-- Selected passage --
►

This should be set to a ":" separated list of directories.

List the locations to search for shared libraries when executing a program. Many executables these days are incomplete, with the missing pieces supplied by libraries that are assumed to be present on the host computer and that are shared by many other executables. To run, the executable needs to find the right versions of the shared pieces on the host computer.

LD_PRELOAD

This should be set to a ":" separated list of shared object files.

Force one or more shared pieces to be loaded before anything else is. This allows you to override some very basic functionality. Very powerful. Very dangerous. Can be used, for example, to swap out one memory allocation scheme for another.

PYTHONPATH

This should be set to a ":" separated list of directories.

Same general idea as LD_LIBRARY_PATH, but for python modules.

[carriero@scclin001 ~]$ python3
Python 3.6.8 (default, Apr 25 2019, 21:02:35) 
[GCC 4.8.5 20150623 (Red Hat 4.8.5-36)] on linux
Type "help", "copyright", "credits" or "license" for more information.
>>> import sys
>>> for e in sys.path:
...    print(e)
... 

/usr/lib64/python36.zip
/usr/lib64/python3.6
/usr/lib64/python3.6/lib-dynload
/mnt/home/carriero/.local/lib/python3.6/site-packages
/usr/lib64/python3.6/site-packages
/usr/lib/python3.6/site-packages
>>> 
[carriero@scclin001 ~]$  

[carriero@scclin001 ~]$ export PYTHONPATH=/here:/there:/everywhere:$PYTHONPATH
[carriero@scclin001 ~]$ python3
Python 3.6.8 (default, Apr 25 2019, 21:02:35)

◄

-- Dataset section --
►

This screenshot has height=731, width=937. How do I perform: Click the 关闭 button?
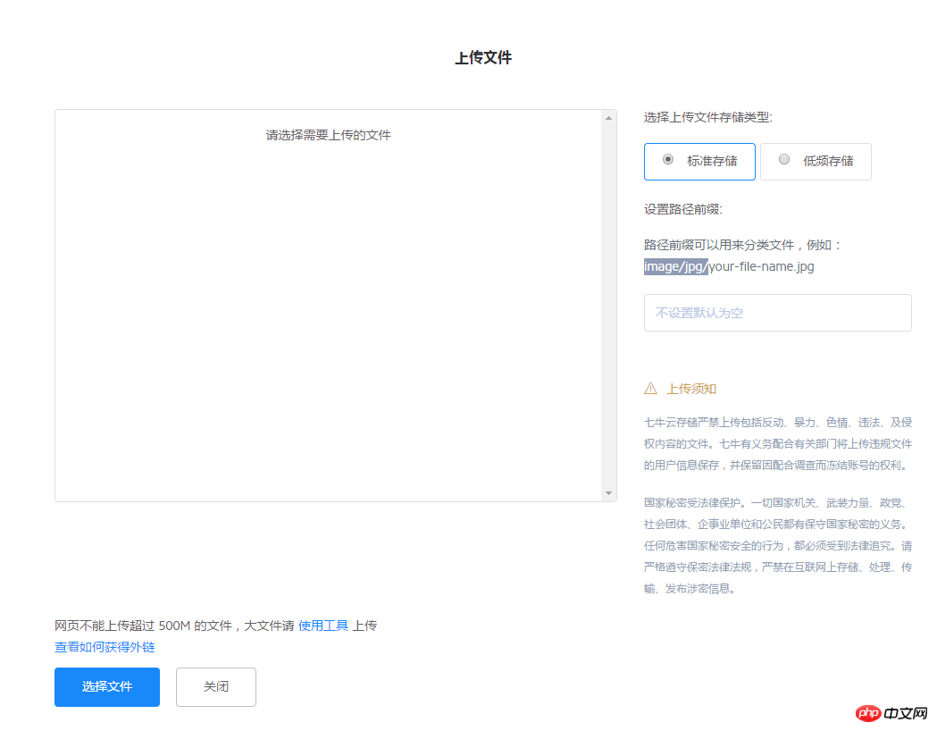point(215,686)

◄

-- To do --
[a] For each statement about the environment-variables passage, answer yes or no according to whether the passage agrees, and quote the passage's deciding words: (i) LD_PRELOAD should be set to a ":" separated list of directories; (ii) LD_PRELOAD can be used to swap out one memory allocation scheme for another; (iii) PYTHONPATH follows the same general idea as LD_LIBRARY_PATH, but for python modules.
[b] Carry on the environment-variables passage from its last line.
Nothing in the lines is needed here.

-- Response list --
[a]
(i) No: "This should be set to a ":" separated list of shared object files."
(ii) Yes: "Can be used, for example, to swap out one memory allocation scheme for another."
(iii) Yes: "Same general idea as LD_LIBRARY_PATH, but for python modules."

[b]
[GCC 4.8.5 20150623 (Red Hat 4.8.5-36)] on linux
Type "help", "copyright", "credits" or "license" for more information.
>>> import sys
>>> for e in sys.path:
...    print(e)
... 

/here
/there
/everywhere
/mnt/home/carriero
/usr/lib64/python36.zip
/usr/lib64/python3.6
/usr/lib64/python3.6/lib-dynload
/mnt/home/carriero/.local/lib/python3.6/site-packages
/usr/lib64/python3.6/site-packages
/usr/lib/python3.6/site-packages
>>> 
[carriero@scclin001 ~]$ 

Control how programs behave

OMP_NUM_THREADS

This is set to an integer to control the number of threads that will be used by an OMP-enabled application.

Useful when the problem isn't big enough to make use of all available cores, or to make effective use of resources when mixing parallelization techniques.

TMPDIR

This should be set to a directory where temporary/scratch files should be written.

Not all (even many) codes use this, but if they do, using this to write temp files to a local storage area, rather than a shared file system, can have a big impact on the performance of your code.

HOME

This should be set to a directory.

Some software installers do not offer an easy way to specify the target of an installation and simply put the install in a subdirectory of your home directory. Other programs just assume they can leave behind config and status files in your home directory, even if you don't want them to. In cases where this matters a great deal, you can try:

HOME=/my/install/target installer ...

Most would consider this to be a hack, but on occasion it is a very useful one. Use sparingly and test the results carefully.

Control build process

CPATH

This should be set to a ":" separated list of directories.

Somewhat like PATH, this provides a list of locations to search for C include files.

LIBRARY_PATH

This should be set to a ":" separated list of directories.

A list of locations to search for libxyz when linking a program with -lxyz.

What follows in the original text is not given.